A couple days ago, people posted a story going around about session cookies being transmitted via wifi, allowing anyone in the vicinity to hijack a facebook account or something else as sinister.<p>It was suggested that sites don't just use ssl for everything because it's too computationally expensive, or something. Is that true?<p>I started thinking about solving the problem using pure HTTP connections (after doing the login using https, of course) and it seems to me that there are many possible solutions.<p>One would be to generate a seed for a sequence of "one time session keys" that would be invalidated when you log out. You could store it in localStorage, or in a cached javascript resource which was originally retrieved with ssl. You would, of course, reload this resource on the next login.<p>You could use cookies to store the index number of the "one time session key" that should be used next, and increment it after every request.<p>Seems simple enough -- does anyone have any comments about this scheme? I might implement it in my own site.
======
cperciva
_Seems simple enough -- does anyone have any comments about this scheme? I
might implement it in my own site._

<tptacek>Do not use homegrown cryptography to protect your website. Seriously.
Just use SSL. The problem you mention of SSL being too computationally
expensive? That's a Maserati problem.</tptacek>

In all seriousness, I agree with Thomas's standard opinion in this case. There
are theoretical ways to do this securely, but the odds of anyone actually
doing it correctly are low to zero. Unless you really really know what you're
doing -- and if you did, you wouldn't bother coming to HN for advice about it
-- you're much better off just using SSL.

------
Udo
It's a good idea in theory, but in practice this will be just one more massive
JavaScript disaster that's bogging down the connection on both ends for little
actual security in return. See, it's the current short-time session that's
most likely to be used against you, right there when you're sitting inside a
Starbucks and enjoy that latte. Apart from this shortcoming, this scheme will
also be difficult to maintain and will probably bring a lot of new exploits
into the system that haven't been there before.

The solutions here are really simple. Instead of bolting dubious schemes onto
HTTP to solve problems that should have been addressed in other layers, let's
actually solve it in other layers! Switching to WPA2 is something pretty much
any access point could do right away.
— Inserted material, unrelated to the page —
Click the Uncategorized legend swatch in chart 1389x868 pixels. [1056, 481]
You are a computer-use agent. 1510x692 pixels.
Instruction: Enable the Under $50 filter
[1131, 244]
In the long term, however, I believe we
should break the stranglehold browser makers (with the oh-so-open Firefox
among the worst) and cert authorities have over HTTPS.

(I'd also like to point out, again, how disgusting it is that people are
claiming we just discovered this brand new vulnerability, when in fact it has
been exploited by mediocre black hats since the dawn of time. Everybody's been
knowing this for years, including every single web developer out there.)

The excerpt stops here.